EXERCÍCIO CURTO A: Devolva cada linha dos registros abaixo que contenha a palavra "link", diferenciando maiúsculas de minúsculas.

PÁGINA:
Na trajetória literária de Drummond, é possível reconhecer o país, sua cultura e boa parte das questões mais importantes da nação. Filho de fazendeiro, a personalidade do autor nunca se adequou bem ao mundo rural do interior de Minas Gerais, graças ao interesse cultivado desde cedo pela leitura e pela escrita. Muito jovem, Drummond, ainda na cidade de Itabira, integrou grêmios literários e grupos de teatro que lhe deram a certeza da vocação para a literatura. Assim, como traço fundamental da formação do homem e do escritor, constata-se a substituição do mundo da fazenda pelo mundo das letras, o que irá marcar indelevelmente a sua poesia.
Fazendo-se adulto, o autor irá transferir-se para a capital do estado, Belo Horizonte, onde terá oportunidade de estabelecer contato com grupos de poetas que se vinculavam à primeira fase do Modernismo. Ali, durante os anos 1920, Drummond começa a participar ativamente da vida literária nacional e passa a ser, então, cada vez mais conhecido e admirado por autores de grande expressão no momento, como, por exemplo, Mário de Andrade, com quem manteve uma relação muito próxima de amizade e de colaboração literária.

CONJUNTO DE REGISTROS:
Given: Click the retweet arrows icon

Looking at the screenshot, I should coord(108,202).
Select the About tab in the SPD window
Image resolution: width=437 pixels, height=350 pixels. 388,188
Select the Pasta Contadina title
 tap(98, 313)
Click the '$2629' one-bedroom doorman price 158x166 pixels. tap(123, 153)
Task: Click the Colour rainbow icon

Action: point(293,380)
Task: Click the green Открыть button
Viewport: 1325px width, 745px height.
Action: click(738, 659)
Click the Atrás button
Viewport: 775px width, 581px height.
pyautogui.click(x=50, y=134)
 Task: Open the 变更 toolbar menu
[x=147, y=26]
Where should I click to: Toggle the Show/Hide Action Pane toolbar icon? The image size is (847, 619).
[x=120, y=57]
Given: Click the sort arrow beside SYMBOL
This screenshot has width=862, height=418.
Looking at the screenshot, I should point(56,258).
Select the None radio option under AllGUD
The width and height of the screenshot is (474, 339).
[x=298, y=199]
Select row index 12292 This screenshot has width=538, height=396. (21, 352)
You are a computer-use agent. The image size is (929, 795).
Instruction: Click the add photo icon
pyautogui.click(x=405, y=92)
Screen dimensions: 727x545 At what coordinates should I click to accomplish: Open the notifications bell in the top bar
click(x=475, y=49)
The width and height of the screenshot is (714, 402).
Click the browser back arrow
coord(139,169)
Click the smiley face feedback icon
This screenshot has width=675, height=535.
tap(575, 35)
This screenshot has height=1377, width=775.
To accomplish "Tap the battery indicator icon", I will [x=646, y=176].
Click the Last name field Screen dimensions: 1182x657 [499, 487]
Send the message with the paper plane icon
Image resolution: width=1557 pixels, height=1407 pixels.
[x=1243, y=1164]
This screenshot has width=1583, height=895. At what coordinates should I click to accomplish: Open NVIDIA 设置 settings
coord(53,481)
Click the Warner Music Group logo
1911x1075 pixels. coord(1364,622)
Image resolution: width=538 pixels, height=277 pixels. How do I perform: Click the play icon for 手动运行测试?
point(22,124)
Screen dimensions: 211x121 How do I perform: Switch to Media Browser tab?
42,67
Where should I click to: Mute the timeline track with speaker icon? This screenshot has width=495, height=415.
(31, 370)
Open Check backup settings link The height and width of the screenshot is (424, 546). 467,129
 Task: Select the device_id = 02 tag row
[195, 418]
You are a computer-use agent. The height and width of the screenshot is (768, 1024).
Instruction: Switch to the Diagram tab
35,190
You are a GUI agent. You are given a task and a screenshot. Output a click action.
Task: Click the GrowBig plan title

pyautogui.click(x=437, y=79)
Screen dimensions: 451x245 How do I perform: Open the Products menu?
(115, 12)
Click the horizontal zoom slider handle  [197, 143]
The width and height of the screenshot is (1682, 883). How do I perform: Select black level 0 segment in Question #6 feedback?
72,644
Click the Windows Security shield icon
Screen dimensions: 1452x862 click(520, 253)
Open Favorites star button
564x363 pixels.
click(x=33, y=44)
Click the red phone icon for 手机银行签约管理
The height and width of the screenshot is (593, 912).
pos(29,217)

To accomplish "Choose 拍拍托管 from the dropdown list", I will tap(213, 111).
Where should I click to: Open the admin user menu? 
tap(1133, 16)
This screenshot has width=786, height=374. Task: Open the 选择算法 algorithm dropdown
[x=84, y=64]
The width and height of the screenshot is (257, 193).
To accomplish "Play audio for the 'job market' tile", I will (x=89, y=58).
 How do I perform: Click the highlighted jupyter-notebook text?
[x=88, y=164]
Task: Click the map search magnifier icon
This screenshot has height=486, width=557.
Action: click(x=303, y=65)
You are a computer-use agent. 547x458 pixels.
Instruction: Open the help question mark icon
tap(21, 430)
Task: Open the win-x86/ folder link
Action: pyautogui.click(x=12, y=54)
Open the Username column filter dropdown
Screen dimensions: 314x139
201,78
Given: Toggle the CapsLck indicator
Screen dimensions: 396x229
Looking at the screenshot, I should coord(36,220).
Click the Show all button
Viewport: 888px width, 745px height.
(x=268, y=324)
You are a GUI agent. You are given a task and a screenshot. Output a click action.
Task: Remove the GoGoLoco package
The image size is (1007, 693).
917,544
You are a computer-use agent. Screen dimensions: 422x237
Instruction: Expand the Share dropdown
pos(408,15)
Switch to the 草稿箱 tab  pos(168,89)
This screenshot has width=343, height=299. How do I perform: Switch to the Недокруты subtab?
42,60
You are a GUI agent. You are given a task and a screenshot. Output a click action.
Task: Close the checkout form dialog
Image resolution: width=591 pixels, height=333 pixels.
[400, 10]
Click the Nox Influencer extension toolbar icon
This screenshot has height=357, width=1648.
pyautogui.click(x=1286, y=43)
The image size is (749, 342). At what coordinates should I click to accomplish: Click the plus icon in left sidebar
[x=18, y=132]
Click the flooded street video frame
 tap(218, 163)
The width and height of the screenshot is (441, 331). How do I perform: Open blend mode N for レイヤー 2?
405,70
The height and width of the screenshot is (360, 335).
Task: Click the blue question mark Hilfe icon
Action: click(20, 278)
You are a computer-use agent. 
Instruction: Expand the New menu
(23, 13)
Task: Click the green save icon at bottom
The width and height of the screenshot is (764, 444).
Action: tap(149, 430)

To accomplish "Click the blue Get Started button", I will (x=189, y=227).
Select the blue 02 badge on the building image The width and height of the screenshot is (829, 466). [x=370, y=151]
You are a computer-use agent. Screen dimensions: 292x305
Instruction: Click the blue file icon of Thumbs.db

EXERCÍCIO CURTO B: Reproduza sem alterações o trecho do texto sobre Drummond que vai de "Na trajetória literária" até "a sua poesia.", inclusive.

RESPOSTA ESCRITA A:
Open Check backup settings link The height and width of the screenshot is (424, 546). 467,129
Task: Open the win-x86/ folder link

RESPOSTA ESCRITA B:
Na trajetória literária de Drummond, é possível reconhecer o país, sua cultura e boa parte das questões mais importantes da nação. Filho de fazendeiro, a personalidade do autor nunca se adequou bem ao mundo rural do interior de Minas Gerais, graças ao interesse cultivado desde cedo pela leitura e pela escrita. Muito jovem, Drummond, ainda na cidade de Itabira, integrou grêmios literários e grupos de teatro que lhe deram a certeza da vocação para a literatura. Assim, como traço fundamental da formação do homem e do escritor, constata-se a substituição do mundo da fazenda pelo mundo das letras, o que irá marcar indelevelmente a sua poesia.